### MATERIAL PROVIDED ###
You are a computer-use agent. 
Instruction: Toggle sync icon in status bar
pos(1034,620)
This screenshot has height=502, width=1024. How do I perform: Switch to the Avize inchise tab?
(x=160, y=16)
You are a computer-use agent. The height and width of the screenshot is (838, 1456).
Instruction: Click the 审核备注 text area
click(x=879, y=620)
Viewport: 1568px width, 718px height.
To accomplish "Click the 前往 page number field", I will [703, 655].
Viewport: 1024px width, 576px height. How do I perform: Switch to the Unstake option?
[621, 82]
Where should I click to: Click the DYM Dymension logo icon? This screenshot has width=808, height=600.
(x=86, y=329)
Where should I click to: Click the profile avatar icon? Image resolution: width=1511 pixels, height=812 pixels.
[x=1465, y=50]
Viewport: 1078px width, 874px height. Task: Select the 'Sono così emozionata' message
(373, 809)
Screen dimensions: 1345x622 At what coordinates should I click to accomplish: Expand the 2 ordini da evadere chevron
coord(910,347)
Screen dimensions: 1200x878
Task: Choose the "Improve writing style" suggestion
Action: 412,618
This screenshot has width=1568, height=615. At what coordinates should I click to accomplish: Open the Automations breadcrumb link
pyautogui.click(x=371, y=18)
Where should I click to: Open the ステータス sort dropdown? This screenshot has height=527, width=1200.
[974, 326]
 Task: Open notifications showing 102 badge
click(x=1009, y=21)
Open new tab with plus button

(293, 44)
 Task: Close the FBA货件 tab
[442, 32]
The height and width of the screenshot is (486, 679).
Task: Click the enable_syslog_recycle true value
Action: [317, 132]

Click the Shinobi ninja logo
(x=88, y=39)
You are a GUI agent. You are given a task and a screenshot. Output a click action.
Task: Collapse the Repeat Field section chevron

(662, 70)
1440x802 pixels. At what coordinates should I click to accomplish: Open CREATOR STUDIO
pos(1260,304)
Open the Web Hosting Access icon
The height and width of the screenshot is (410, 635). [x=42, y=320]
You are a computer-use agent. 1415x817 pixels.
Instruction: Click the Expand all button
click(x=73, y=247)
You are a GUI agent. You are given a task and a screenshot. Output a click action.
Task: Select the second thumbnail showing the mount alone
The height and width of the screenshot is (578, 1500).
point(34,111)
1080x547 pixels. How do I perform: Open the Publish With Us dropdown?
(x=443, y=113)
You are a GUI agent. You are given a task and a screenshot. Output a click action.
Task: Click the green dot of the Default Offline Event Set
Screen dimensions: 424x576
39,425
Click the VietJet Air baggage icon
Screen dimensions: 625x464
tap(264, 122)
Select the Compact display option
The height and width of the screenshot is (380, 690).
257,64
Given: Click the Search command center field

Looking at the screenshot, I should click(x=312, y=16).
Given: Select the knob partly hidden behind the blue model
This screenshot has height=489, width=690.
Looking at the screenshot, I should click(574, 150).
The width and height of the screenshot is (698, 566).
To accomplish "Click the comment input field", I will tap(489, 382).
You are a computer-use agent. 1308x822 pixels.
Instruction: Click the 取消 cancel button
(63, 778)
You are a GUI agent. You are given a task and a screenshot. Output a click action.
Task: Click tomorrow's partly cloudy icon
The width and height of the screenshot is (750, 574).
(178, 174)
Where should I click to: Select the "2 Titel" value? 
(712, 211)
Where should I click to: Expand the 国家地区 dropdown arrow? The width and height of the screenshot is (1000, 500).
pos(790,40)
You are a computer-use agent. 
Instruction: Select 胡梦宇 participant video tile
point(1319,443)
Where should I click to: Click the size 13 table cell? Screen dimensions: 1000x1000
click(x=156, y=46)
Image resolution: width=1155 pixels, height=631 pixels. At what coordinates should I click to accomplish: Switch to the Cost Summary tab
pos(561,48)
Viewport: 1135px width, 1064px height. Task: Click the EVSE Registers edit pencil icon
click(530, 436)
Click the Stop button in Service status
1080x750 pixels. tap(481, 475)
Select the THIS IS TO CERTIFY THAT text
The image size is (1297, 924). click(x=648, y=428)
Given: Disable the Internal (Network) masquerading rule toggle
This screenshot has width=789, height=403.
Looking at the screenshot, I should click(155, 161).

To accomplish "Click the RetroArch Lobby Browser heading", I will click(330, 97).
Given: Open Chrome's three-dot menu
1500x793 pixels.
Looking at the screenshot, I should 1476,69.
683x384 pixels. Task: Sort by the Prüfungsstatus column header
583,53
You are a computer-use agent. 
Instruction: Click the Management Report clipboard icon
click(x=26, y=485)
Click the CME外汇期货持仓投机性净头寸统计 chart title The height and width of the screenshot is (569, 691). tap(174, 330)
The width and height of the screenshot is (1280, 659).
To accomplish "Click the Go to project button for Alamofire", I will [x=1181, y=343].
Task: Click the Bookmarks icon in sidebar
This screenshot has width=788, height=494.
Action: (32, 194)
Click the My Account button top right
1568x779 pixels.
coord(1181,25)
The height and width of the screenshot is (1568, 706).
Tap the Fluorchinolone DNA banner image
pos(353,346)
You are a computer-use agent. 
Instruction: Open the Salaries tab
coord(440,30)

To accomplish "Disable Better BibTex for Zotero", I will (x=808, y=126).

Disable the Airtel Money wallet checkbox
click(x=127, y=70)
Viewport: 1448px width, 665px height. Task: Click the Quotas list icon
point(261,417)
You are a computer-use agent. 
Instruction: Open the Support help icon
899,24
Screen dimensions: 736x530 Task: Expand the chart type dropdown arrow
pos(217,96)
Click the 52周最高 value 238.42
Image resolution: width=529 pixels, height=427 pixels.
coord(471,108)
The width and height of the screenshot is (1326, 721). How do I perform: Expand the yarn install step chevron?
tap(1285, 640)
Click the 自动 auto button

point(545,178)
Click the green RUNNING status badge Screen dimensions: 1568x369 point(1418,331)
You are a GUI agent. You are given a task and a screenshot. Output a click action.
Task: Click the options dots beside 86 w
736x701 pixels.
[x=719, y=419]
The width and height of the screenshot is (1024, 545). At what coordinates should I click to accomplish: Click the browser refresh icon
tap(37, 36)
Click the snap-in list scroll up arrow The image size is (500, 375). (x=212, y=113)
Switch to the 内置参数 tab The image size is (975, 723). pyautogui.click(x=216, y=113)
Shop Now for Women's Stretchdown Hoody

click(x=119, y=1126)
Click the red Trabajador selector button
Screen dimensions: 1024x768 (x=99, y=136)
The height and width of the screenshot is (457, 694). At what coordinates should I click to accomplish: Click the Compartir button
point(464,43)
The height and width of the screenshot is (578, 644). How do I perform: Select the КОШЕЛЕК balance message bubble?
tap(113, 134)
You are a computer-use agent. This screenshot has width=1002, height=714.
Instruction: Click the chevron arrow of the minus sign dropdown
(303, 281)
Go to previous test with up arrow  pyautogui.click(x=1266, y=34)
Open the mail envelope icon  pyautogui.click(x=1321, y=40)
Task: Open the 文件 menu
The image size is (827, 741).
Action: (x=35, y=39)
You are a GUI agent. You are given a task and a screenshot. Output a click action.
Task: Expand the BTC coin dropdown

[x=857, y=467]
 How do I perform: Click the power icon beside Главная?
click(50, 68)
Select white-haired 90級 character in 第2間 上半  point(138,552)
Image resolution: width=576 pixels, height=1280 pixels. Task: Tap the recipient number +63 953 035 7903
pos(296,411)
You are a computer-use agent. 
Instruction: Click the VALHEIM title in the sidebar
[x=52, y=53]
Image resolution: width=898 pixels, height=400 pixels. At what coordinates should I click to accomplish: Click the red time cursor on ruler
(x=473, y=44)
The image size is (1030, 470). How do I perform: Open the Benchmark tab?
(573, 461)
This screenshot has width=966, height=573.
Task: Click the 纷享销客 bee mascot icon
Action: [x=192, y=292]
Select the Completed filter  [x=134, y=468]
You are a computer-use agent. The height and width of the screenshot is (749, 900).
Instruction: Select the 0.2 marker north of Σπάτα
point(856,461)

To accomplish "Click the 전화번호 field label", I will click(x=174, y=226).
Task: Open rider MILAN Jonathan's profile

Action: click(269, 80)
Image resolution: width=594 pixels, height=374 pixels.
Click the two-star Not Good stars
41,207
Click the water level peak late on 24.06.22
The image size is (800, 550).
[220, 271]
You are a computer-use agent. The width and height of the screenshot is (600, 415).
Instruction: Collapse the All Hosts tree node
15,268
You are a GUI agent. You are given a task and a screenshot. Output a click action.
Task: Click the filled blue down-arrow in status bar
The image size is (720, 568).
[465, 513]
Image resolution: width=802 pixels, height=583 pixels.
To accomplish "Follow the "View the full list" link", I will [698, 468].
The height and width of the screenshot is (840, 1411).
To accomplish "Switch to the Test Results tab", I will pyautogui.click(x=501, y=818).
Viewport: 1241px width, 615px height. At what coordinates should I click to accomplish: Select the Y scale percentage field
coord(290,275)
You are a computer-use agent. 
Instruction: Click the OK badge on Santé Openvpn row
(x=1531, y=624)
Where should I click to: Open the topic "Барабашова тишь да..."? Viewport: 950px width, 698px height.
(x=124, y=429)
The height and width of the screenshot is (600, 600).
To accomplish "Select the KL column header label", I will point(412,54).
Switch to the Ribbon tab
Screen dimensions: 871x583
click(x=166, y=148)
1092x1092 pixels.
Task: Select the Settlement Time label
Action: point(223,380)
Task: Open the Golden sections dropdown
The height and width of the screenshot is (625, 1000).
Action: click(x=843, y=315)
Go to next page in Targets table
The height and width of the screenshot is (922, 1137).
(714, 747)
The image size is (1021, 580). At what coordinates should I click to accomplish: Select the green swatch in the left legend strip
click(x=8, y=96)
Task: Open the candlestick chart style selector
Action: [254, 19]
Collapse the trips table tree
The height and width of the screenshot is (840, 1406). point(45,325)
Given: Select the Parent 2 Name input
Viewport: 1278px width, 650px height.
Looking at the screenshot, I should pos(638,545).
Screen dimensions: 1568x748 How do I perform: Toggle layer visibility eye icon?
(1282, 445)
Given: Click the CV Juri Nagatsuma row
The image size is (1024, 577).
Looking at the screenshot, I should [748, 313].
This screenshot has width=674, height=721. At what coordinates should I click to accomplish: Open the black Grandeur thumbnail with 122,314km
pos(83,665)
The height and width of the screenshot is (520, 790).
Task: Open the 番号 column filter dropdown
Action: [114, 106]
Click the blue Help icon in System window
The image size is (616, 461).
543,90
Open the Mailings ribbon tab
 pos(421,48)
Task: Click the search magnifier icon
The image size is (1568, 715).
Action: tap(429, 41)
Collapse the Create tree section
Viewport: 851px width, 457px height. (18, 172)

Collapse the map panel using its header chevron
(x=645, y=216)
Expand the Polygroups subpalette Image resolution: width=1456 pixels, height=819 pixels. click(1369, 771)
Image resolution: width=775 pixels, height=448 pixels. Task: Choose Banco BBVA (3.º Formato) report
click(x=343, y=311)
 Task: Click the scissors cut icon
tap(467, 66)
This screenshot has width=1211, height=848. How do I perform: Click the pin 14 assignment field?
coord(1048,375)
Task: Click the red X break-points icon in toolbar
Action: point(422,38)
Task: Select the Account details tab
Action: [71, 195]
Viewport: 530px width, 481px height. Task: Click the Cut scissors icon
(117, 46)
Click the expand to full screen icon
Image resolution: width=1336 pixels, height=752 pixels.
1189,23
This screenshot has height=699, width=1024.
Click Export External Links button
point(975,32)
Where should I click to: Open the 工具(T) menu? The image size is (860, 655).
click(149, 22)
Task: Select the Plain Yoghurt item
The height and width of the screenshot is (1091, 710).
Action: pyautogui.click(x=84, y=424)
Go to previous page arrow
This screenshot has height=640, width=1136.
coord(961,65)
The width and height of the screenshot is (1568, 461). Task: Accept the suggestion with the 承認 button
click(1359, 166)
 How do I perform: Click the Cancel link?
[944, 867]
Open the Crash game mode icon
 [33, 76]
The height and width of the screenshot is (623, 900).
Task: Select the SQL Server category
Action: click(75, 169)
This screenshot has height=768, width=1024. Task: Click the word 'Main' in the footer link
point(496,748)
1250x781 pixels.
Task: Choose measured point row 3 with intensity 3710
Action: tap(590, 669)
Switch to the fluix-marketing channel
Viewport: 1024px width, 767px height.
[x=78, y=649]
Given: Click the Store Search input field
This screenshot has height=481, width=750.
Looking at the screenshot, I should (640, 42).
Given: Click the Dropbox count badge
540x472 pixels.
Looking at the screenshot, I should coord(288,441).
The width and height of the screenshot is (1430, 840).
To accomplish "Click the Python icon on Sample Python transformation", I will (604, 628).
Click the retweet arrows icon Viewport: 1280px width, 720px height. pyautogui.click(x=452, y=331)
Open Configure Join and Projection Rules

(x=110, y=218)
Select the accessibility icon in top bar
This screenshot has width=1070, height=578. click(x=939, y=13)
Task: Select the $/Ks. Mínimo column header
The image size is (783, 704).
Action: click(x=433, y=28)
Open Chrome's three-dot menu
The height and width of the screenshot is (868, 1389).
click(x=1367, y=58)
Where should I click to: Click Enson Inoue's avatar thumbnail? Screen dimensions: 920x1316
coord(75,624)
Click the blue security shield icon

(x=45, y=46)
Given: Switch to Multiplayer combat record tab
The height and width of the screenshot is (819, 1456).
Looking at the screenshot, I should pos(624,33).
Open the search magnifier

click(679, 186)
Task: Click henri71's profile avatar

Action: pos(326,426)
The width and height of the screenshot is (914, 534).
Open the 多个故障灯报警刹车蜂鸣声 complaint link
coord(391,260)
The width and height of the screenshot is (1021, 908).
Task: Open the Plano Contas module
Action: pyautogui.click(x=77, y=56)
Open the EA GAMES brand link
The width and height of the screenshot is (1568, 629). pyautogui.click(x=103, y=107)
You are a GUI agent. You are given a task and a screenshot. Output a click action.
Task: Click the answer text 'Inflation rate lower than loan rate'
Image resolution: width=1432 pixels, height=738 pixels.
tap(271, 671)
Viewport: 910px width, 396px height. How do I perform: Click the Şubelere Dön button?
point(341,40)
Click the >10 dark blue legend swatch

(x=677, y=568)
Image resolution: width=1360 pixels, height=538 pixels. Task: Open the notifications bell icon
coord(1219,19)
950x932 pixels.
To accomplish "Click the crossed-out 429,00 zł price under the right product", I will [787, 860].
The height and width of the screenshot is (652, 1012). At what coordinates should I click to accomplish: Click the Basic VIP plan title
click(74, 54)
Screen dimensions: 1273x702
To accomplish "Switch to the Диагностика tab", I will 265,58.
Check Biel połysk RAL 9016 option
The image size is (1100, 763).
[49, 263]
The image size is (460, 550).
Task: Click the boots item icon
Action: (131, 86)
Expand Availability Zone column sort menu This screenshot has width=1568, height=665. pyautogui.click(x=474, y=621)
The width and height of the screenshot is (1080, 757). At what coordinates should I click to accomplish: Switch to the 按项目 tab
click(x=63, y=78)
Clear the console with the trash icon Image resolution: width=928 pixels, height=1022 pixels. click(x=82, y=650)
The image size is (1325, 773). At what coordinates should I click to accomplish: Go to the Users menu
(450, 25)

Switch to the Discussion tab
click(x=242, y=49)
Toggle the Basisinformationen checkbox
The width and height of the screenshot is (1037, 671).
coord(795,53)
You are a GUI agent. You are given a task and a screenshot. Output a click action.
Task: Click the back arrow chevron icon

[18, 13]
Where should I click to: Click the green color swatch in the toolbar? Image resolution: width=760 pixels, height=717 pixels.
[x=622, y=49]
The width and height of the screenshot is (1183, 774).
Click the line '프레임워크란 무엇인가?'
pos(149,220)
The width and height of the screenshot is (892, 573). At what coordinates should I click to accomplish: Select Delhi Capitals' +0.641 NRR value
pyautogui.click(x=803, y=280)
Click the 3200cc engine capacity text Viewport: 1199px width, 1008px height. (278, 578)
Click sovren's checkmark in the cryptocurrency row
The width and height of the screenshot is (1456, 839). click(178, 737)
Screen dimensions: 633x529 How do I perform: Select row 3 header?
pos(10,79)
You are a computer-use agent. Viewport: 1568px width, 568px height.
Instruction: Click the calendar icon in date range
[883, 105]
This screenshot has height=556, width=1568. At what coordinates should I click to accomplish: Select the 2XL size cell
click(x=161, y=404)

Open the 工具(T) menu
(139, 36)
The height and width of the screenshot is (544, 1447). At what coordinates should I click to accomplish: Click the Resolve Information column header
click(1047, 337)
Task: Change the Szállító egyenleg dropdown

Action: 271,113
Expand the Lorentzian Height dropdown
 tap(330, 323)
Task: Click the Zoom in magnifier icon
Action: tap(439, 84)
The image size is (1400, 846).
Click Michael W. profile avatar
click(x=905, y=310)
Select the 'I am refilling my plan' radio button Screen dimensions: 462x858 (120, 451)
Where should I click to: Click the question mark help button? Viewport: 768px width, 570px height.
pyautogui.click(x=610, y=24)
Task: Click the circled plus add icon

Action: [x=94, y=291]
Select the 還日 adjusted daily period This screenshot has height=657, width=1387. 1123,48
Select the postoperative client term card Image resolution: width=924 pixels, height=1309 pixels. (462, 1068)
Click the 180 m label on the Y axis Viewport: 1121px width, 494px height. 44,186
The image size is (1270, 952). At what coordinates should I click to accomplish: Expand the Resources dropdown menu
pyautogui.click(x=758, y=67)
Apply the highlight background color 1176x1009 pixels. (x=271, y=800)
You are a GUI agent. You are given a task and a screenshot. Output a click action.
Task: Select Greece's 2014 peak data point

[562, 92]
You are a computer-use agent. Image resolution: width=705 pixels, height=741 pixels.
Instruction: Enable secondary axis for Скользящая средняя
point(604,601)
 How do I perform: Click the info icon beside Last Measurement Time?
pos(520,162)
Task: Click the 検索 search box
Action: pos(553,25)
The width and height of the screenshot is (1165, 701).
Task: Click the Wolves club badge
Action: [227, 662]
###
WORK TO COMPLETE: Once the line containing "Viewport: 1568px width, 718px height." has been retyped, stop. Begin at the first line of the material and reproduce every line up to it exactly.

PROBLEM SOLUTION:
You are a computer-use agent. 
Instruction: Toggle sync icon in status bar
pos(1034,620)
This screenshot has height=502, width=1024. How do I perform: Switch to the Avize inchise tab?
(x=160, y=16)
You are a computer-use agent. The height and width of the screenshot is (838, 1456).
Instruction: Click the 审核备注 text area
click(x=879, y=620)
Viewport: 1568px width, 718px height.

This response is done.